Please reproduce, exactly and in full, the lines running from the one that contains "Instruction: Expand the" to the end of the entries.

---

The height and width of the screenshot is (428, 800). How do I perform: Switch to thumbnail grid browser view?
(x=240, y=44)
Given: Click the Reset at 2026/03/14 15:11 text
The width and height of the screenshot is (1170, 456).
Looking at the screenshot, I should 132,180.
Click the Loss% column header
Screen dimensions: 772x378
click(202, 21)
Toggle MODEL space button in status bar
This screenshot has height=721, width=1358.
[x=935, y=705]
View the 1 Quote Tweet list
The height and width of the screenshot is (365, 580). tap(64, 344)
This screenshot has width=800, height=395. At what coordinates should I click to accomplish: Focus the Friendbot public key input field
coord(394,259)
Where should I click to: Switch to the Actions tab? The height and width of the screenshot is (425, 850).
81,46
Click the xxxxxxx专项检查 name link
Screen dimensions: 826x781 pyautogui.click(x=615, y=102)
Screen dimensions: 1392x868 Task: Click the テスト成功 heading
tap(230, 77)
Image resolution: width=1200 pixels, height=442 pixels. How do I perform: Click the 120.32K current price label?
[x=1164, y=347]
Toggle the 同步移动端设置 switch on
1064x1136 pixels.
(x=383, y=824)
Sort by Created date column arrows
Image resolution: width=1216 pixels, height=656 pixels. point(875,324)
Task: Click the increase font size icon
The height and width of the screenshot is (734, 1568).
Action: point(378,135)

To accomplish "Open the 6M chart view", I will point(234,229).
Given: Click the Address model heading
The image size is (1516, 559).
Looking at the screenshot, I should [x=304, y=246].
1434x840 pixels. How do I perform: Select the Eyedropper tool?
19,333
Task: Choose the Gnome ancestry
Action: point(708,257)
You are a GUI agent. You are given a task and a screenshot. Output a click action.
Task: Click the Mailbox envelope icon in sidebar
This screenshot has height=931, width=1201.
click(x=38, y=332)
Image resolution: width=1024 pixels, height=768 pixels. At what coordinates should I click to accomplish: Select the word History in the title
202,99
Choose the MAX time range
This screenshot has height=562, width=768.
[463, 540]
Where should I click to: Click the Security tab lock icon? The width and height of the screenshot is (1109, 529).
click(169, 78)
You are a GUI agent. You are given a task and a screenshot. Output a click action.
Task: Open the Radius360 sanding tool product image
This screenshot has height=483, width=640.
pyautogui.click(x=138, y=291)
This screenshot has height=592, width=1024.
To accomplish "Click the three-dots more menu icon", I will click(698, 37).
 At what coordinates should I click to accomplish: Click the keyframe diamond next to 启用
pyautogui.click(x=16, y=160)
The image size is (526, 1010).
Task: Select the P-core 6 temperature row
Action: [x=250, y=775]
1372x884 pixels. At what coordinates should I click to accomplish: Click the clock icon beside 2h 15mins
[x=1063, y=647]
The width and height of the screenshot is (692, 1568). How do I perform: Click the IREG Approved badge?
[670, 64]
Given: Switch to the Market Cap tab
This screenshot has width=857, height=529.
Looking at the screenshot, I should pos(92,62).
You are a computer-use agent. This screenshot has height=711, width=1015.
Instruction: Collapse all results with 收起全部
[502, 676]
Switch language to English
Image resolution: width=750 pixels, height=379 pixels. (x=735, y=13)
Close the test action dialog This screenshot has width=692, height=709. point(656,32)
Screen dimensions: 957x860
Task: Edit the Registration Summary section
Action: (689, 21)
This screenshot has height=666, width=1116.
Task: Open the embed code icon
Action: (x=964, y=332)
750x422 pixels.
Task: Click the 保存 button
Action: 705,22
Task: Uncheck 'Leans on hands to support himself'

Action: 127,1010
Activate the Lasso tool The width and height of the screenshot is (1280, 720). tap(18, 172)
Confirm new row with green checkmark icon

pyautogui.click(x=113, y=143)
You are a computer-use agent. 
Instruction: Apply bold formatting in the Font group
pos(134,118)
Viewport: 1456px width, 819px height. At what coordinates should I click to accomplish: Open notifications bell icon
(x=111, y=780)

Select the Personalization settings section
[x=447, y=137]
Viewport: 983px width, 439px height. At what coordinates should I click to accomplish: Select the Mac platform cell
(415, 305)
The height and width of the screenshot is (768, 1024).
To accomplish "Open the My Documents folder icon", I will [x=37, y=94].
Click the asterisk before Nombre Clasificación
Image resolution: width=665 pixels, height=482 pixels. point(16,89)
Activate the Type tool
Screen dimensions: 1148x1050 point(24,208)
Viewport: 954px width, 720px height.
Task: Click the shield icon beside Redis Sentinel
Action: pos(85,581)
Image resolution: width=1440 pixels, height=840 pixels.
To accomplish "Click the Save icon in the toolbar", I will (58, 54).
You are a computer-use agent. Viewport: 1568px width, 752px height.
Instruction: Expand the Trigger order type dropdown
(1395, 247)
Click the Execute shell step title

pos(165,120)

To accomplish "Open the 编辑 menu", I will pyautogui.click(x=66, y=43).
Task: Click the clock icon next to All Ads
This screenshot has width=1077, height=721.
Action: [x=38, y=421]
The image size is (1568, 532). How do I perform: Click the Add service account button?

---

▶ Answer
Instruction: Expand the Trigger order type dropdown
(1395, 247)
Click the Execute shell step title

pos(165,120)

To accomplish "Open the 编辑 menu", I will pyautogui.click(x=66, y=43).
Task: Click the clock icon next to All Ads
This screenshot has width=1077, height=721.
Action: [x=38, y=421]
The image size is (1568, 532). How do I perform: Click the Add service account button?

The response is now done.